How do I explain 2 to the power of zero equals 1 to a child

My daughter is stuck on the concept that $$2^0 = 1,$$ having the intuitive expectation that it be equal to zero. I have tried explaining it, but I guess not well enough.

How would you explain the concept to a child, other than the teachers "that is just the rule" approach?


Solution 1:

I will give a different answer than the answer I gave in the other thread which tries to appeal to intuition. I am sure your daughter has no problem accepting that $2\times 0 = 0$. Intuitively this is because if you add $2$ to itself zero times, you get zero. Or, to be concrete, if someone gives you two apples zero times, you have zero apples.

For repeatedly adding $2$, talking about collections of apples is a good model. But for repeatedly multiplying by $2$, it isn't necessarily, since you can't multiply apples and apples (at least, not in a way that makes sense to a child). But you can multiply apples by numbers; that is, you can start with $1$ apple, then double the number of apples you have to get $2$ apples, then double the number of apples you have to get $4$ apples, and so forth. In general if you double your apples $n$ times, you have $2^n$ apples.

What happens if you double your apples zero times? Well, that means you haven't started doubling them yet, so you still have $1$ apple. If you want your notation to be consistent, then you should say $2^0 = 1$.

This is a subtly different argument from the argument I gave before. It's intuitive what it means to add different amounts of apples, and it's intuitive what it means to have zero apples. But the twos I am now working with aren't numbers of apples, they're just abstract numbers; in other words, they're unitless, so it's harder to get a grip on them. What $2^n$ really represents above is an endomorphism of the free commutative monoid on an apple, which is much less concrete than an apple.

There is a way to gain intuition here which sort of involves units, but I don't know if you can convince your daughter that it makes sense. One way to interpret $2^n$ is that it is the "size" of an $n$-cube of side length $2$ in dimension $n$. For example, the length of a segment of side length $2$ is $2$, the area of a square of side length $2$ is $4$, and so forth. One way to say this is that $2^n$ is the number of $n$-cubes of side length $1$ that fit into an $n$-cube of side length $2$.

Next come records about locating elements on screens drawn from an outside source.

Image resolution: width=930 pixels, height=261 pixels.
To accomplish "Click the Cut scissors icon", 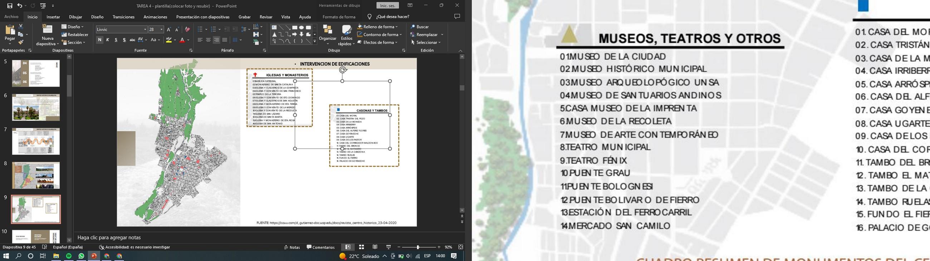I will (21, 27).
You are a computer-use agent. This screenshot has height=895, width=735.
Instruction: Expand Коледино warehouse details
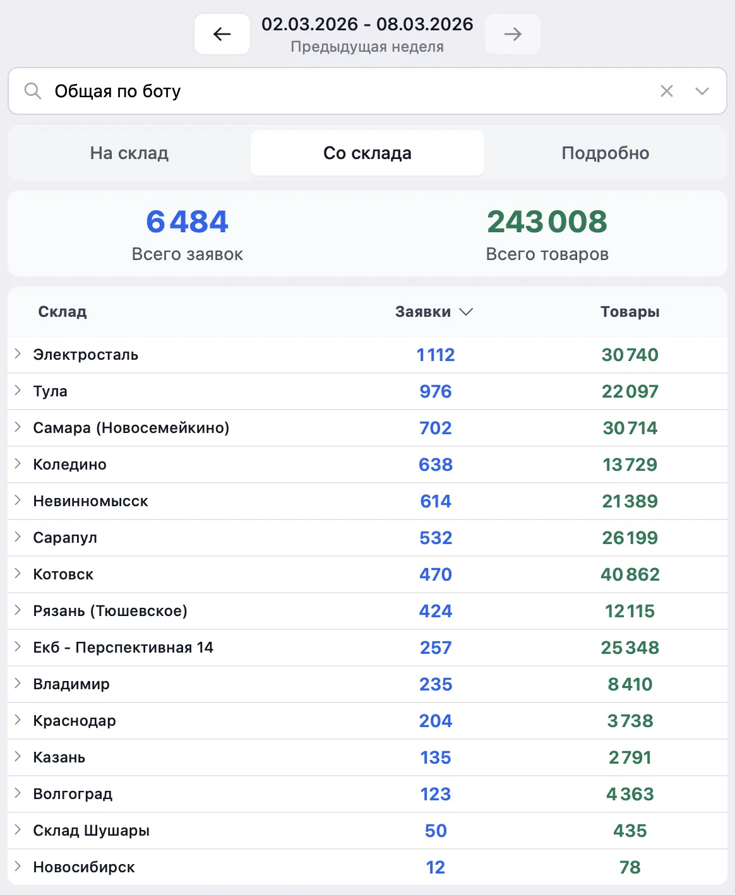pyautogui.click(x=18, y=464)
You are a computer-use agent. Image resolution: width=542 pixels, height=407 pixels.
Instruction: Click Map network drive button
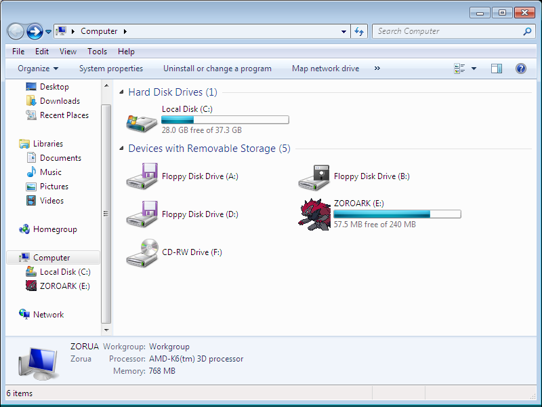point(325,69)
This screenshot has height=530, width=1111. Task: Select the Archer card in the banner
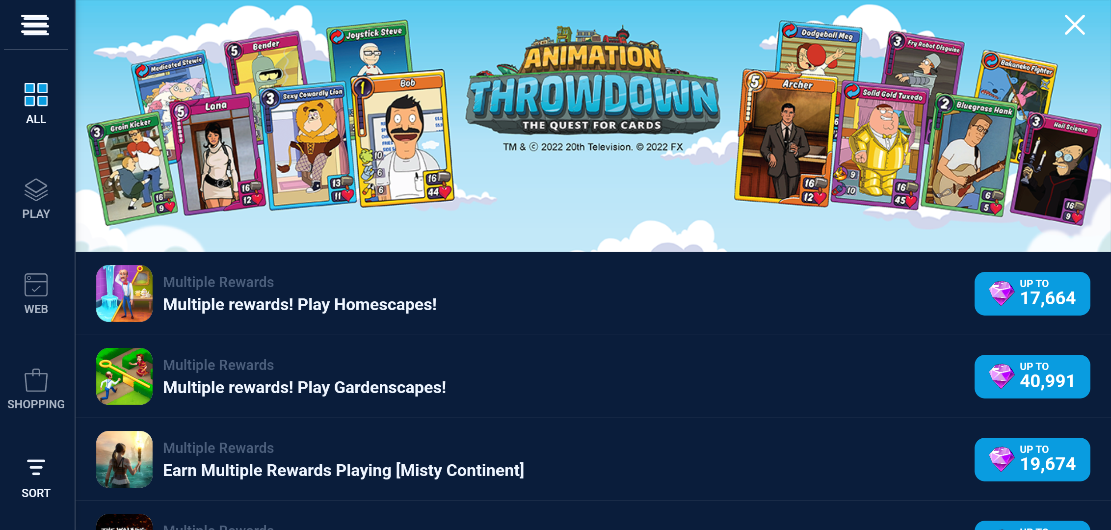click(785, 138)
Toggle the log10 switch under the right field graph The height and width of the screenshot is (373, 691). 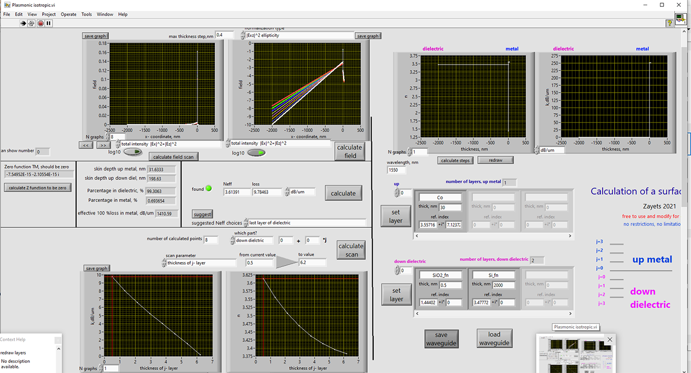pos(256,153)
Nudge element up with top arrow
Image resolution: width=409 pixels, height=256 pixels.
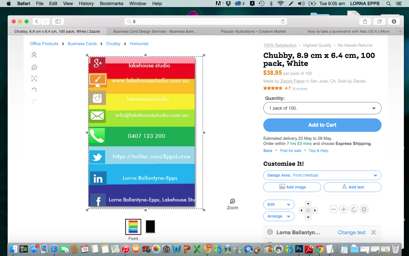click(308, 204)
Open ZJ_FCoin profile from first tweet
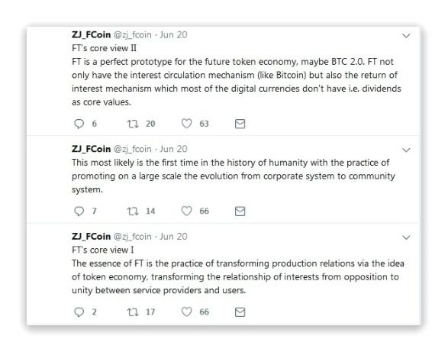This screenshot has width=448, height=352. point(91,34)
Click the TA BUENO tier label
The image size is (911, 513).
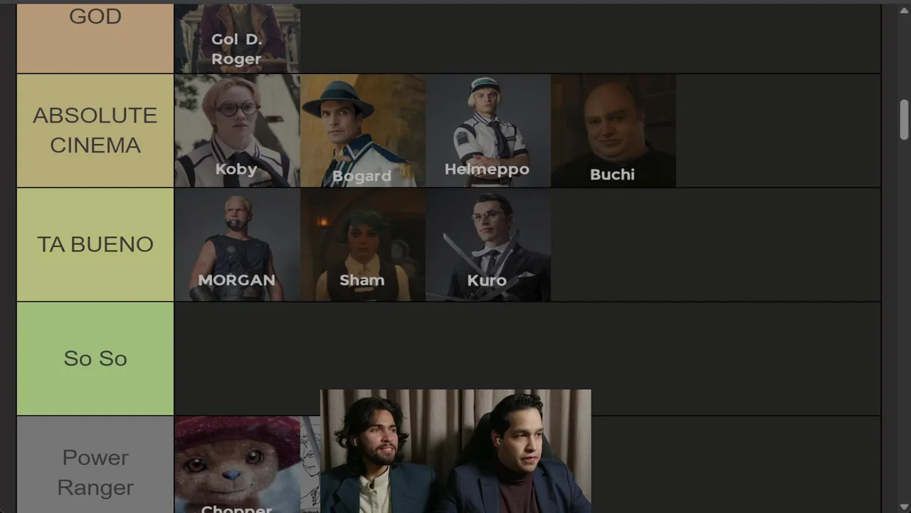pos(95,244)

To get a meaningful interpretation of the above when $n = 0$ we need to decide what $0$-dimensional objects are. Well, if $2$-dimensional space is a plane and $1$-dimensional space is a line, then $0$-dimensional space must be... a point. In particular, a $0$-cube, of any side length, is a point, and so exactly one $0$-cube of side length $1$ fits into a $0$-cube of side length $2$. Hence $2^0 = 1$.

(I'm really curious what her response to this argument will be, actually. Could you report back on this?)

Solution 2:

How about this: There's always an implicit 1 in the expansion:

$$2^{3} = 2 \cdot 2 \cdot 2 \cdot 1 = 8$$

$$2^{2} = 2 \cdot 2 \cdot 1 = 4$$

$$2^{1} = 2 \cdot 1 = 2 $$

$$2^{0} = 1 = 1 $$

Solution 3:

I'd demonstrate this using a pattern.

$2^3 = 8$

$2^2 = 4$

$2^1 = 2$

$2^0 = 1$

$2^{-1} = 1/2$

$2^{-2} = 1/4$

When you decrease the exponent, you divide by 2. So, when you go from 21 to 20, of course you divide by 2, which gives you 1.

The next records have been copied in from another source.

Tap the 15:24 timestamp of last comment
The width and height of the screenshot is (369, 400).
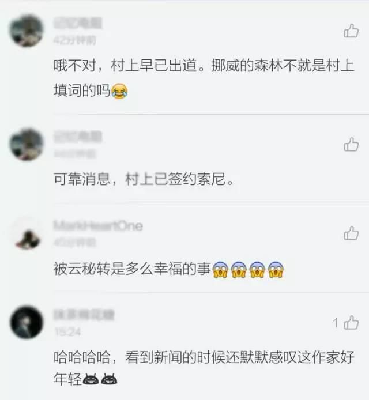click(67, 332)
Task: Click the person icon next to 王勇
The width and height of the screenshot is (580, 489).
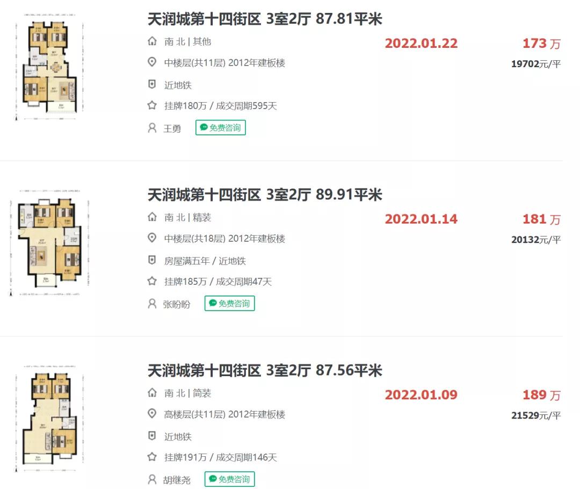Action: click(152, 128)
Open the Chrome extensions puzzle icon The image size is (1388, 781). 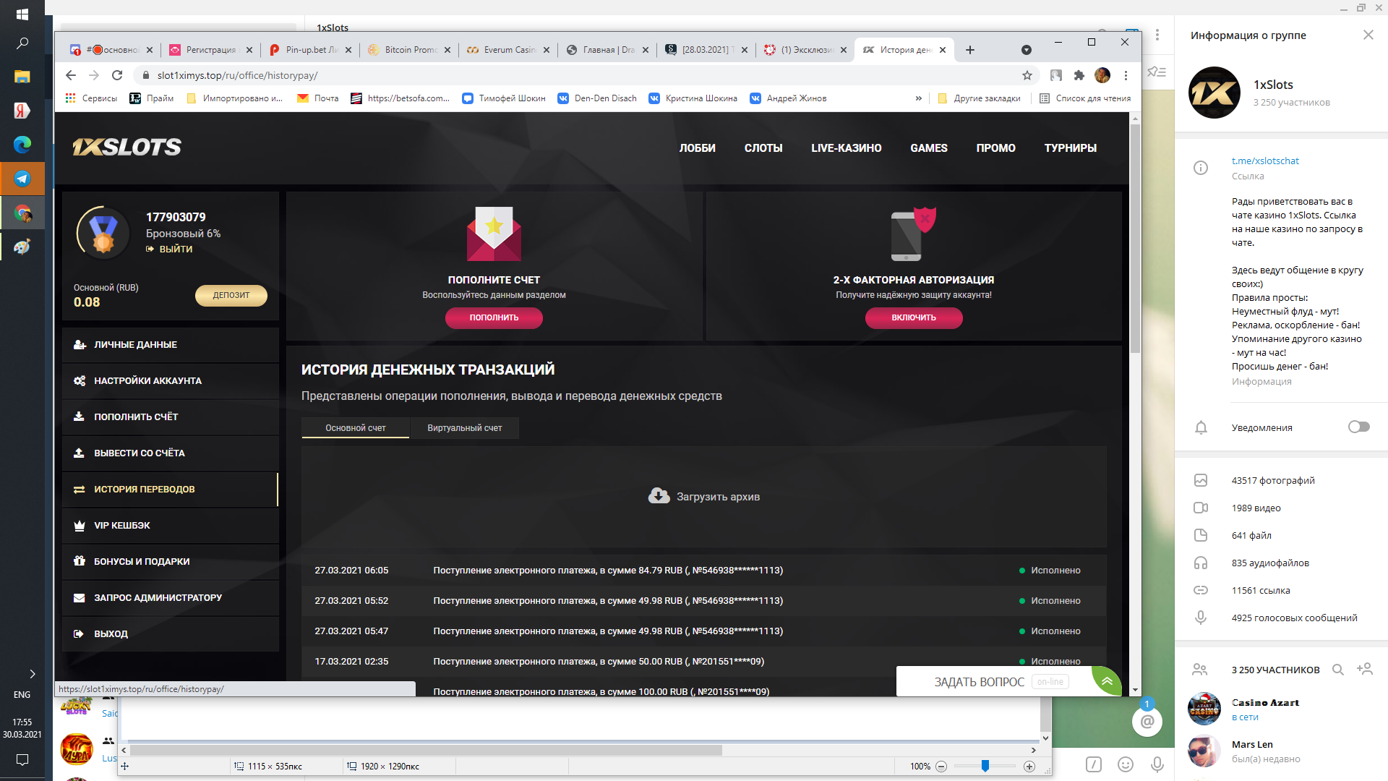(x=1079, y=75)
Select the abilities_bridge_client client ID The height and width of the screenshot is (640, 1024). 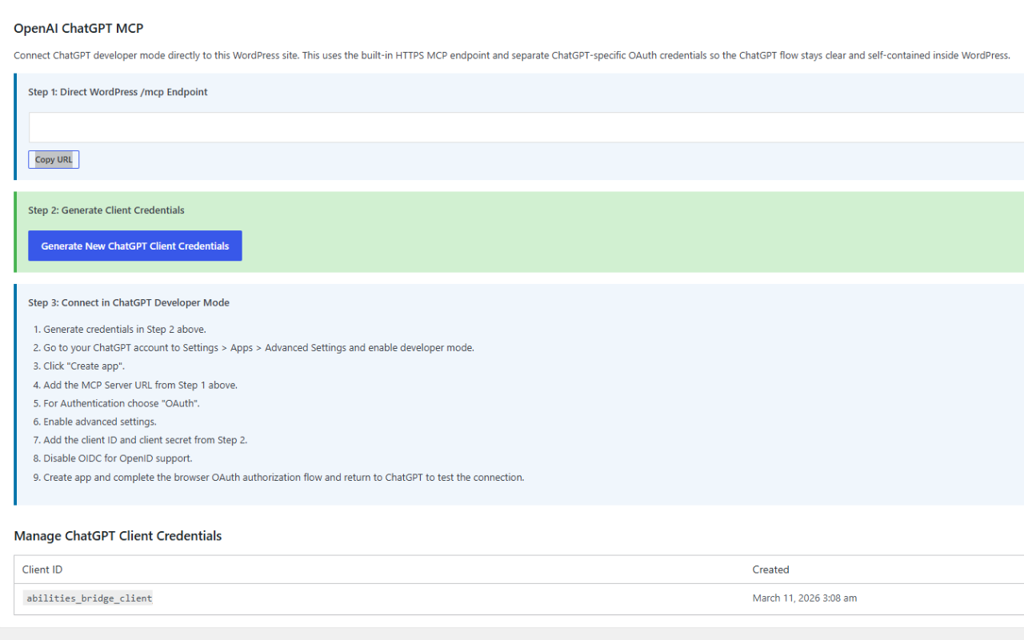89,598
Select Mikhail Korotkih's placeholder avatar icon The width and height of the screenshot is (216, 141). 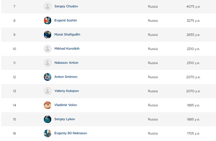(48, 49)
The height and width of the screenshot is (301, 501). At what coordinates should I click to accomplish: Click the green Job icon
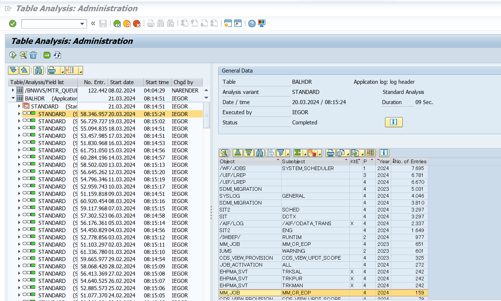pos(47,55)
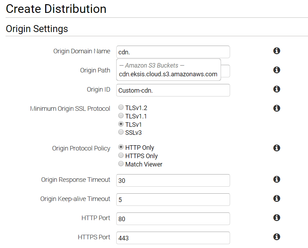The height and width of the screenshot is (248, 308).
Task: Choose cdn.eksis.cloud.s3.amazonaws.com from suggestions
Action: click(x=168, y=74)
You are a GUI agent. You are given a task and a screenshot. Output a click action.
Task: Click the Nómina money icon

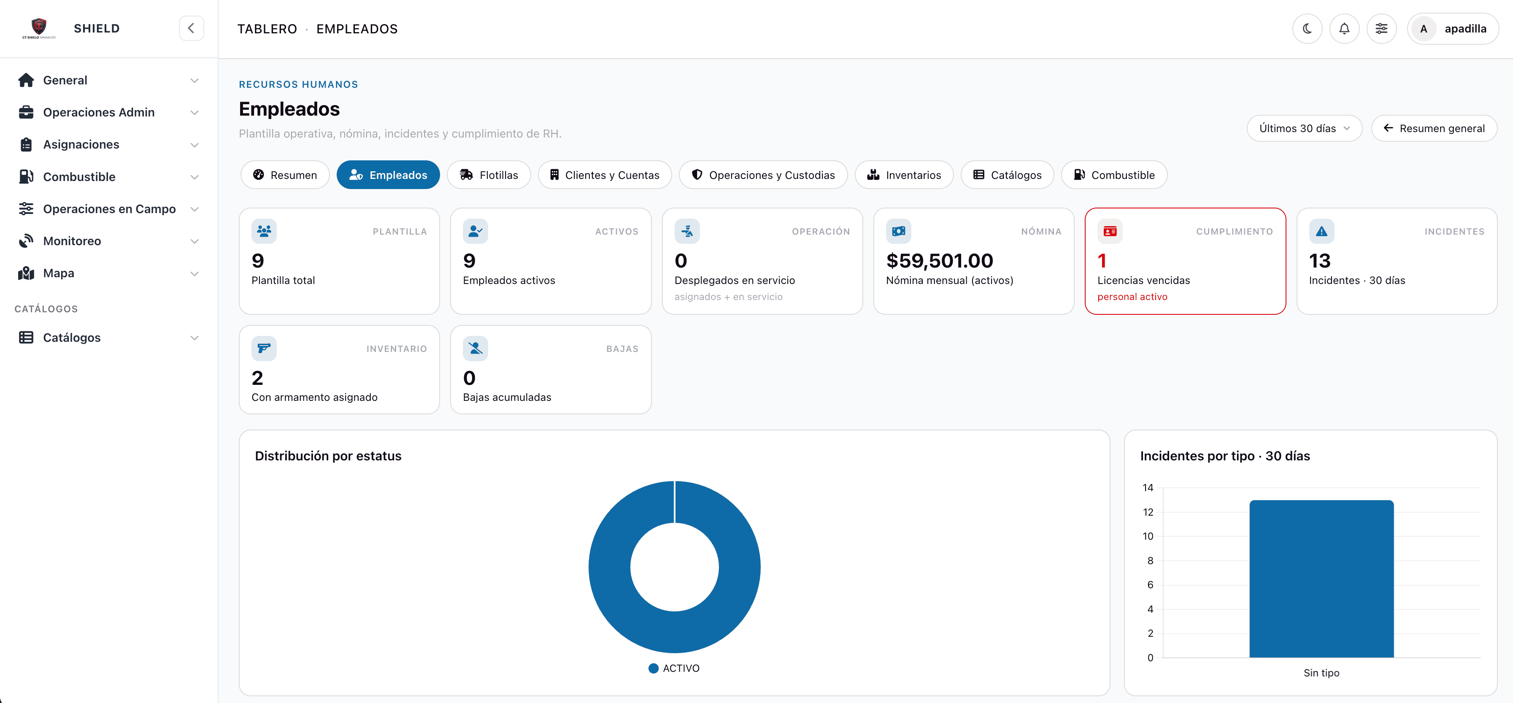[898, 231]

From there, you can segue into negative exponents, if you'd like. Just keep dividing by 2.

Solution 4:

I want to extend the answer by @Qiaochu Yuan.

I assume the kid accepts $2\times 0 = 0$. In other terms:

"Some number times $0$ yields the no-changer of plus."

Analoguously:

"Some number to the power $0$ yields the no-changer of times."

By no-changer I refer, of course, to the unit element. That this can be added/multiplied to anything without resulting in a change should be accepted. I am unsure wether this approach helps understanding the hierarchy of arithmetic operators or wether you need the hierarchy for understanding the approach.